* _Task set_
1. List the parts of Ruth's life whose memories, according to the book review, McFarlane weaves together.
2. Reproduce the book review from "Inconsistencies and holes" up to and including "is she really?".

* _Text block_
■ ■ ■ ■ ■ ■ ■
So the story starts. McFarlane weaves together Ruth's memories of her childhood, marriage, first loves and experiences as a mother into something beautiful and achingly sad. 

Inconsistencies and holes start to appear in Ruth's memory. She starts to distrust herself - not just her memory and mind, but her ability to drive, go to town, shop and cook for herself.

All the while her imaginary tiger and Frida, circle. Both seem to wait, watch and learn about the deepening nature of Ruth's vulnerability. The sense of foreboding grows even as Frida seems to grow taller and stronger in the story, and Ruth's mind becomes increasingly unreliable. 

I thought it was such a beautifully written book. McFarlane explores the relationship between Ruth and Frida, while maintaining the sense of foreboding and suspense. Is Ruth overly paranoid? What is Frida's intent and who is she really?

It's no surprise The Night Guest was short-listed for the 2014 Stella Prize.* Ruth and Frida are two intriguing and complex female characters and I found myself thinking for days about some of the themes explored in the book.
■ ■ ■ ■ ■ ■ ■
* _Stored data_
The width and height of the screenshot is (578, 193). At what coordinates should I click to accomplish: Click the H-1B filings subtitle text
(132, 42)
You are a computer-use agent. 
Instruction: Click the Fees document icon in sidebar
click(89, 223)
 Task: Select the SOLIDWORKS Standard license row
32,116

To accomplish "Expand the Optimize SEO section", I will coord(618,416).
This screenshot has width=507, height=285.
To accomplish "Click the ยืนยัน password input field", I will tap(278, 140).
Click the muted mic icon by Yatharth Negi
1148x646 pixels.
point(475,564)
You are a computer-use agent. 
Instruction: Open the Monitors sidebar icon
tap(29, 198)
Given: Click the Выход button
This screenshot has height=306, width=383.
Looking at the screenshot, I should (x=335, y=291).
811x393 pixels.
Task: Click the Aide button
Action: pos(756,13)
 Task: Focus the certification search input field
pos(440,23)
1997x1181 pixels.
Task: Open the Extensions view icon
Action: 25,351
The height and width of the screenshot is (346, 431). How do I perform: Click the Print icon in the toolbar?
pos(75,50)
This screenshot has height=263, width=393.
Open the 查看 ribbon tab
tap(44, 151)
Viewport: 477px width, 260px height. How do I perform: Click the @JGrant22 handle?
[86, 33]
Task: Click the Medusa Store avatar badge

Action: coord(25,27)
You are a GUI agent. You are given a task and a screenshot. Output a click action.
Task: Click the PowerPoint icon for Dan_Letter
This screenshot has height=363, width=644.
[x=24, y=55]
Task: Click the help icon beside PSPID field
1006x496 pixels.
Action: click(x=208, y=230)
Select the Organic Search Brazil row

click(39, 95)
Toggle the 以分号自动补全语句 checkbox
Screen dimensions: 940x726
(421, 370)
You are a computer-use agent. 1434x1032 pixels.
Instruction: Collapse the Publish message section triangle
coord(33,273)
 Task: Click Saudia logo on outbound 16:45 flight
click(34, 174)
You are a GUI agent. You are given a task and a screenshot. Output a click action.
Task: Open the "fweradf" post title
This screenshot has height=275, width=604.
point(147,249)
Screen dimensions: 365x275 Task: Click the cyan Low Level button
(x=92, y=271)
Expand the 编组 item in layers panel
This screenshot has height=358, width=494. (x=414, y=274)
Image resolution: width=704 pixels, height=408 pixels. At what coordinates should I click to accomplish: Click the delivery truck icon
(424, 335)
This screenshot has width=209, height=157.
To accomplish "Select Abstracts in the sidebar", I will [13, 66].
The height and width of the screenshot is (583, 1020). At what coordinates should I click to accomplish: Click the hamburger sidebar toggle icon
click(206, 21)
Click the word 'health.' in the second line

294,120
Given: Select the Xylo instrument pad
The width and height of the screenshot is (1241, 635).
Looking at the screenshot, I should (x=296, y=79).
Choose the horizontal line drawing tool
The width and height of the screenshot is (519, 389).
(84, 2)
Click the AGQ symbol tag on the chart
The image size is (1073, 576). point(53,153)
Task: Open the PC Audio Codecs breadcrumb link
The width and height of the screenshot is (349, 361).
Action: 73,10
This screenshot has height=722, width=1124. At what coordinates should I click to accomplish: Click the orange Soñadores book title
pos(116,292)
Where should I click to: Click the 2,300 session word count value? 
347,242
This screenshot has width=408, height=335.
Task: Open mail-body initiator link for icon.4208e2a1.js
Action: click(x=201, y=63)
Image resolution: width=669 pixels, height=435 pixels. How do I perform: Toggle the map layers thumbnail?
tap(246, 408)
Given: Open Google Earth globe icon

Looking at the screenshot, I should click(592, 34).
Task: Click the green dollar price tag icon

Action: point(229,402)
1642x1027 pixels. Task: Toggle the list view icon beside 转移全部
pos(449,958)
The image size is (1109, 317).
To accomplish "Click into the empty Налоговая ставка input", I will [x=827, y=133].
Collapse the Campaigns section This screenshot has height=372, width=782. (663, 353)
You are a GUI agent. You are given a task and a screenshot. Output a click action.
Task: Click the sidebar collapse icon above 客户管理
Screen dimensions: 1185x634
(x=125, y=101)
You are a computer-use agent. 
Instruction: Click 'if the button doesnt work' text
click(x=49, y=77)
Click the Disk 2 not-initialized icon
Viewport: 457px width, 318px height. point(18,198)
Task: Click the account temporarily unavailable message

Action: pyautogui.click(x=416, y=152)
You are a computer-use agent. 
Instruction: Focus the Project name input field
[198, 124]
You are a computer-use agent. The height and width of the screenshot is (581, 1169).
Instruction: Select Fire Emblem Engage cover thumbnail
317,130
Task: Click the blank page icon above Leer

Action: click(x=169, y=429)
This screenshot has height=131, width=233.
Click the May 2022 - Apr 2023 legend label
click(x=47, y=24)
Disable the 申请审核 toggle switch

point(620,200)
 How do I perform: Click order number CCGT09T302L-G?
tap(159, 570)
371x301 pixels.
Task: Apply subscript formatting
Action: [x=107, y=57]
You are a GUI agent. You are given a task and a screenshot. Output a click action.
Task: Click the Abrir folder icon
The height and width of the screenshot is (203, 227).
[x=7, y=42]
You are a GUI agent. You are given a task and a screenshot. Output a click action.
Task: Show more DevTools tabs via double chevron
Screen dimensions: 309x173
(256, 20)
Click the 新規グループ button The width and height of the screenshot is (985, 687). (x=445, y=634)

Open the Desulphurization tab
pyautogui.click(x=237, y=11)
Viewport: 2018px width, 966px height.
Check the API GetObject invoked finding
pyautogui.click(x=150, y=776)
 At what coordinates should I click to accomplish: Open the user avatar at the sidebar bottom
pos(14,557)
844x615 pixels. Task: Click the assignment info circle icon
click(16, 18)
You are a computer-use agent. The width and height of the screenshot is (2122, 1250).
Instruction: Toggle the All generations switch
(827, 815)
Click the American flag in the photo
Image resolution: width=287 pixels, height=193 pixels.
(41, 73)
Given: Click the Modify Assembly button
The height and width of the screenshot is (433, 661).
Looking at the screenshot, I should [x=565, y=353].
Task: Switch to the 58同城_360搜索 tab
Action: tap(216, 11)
■ ■ ■ ■ ■ ■ ■
* _Task solutions_
1.
- Her childhood
- Her marriage
- Her first loves
- Her experiences as a mother

2.
Inconsistencies and holes start to appear in Ruth's memory. She starts to distrust herself - not just her memory and mind, but her ability to drive, go to town, shop and cook for herself.

All the while her imaginary tiger and Frida, circle. Both seem to wait, watch and learn about the deepening nature of Ruth's vulnerability. The sense of foreboding grows even as Frida seems to grow taller and stronger in the story, and Ruth's mind becomes increasingly unreliable. 

I thought it was such a beautifully written book. McFarlane explores the relationship between Ruth and Frida, while maintaining the sense of foreboding and suspense. Is Ruth overly paranoid? What is Frida's intent and who is she really?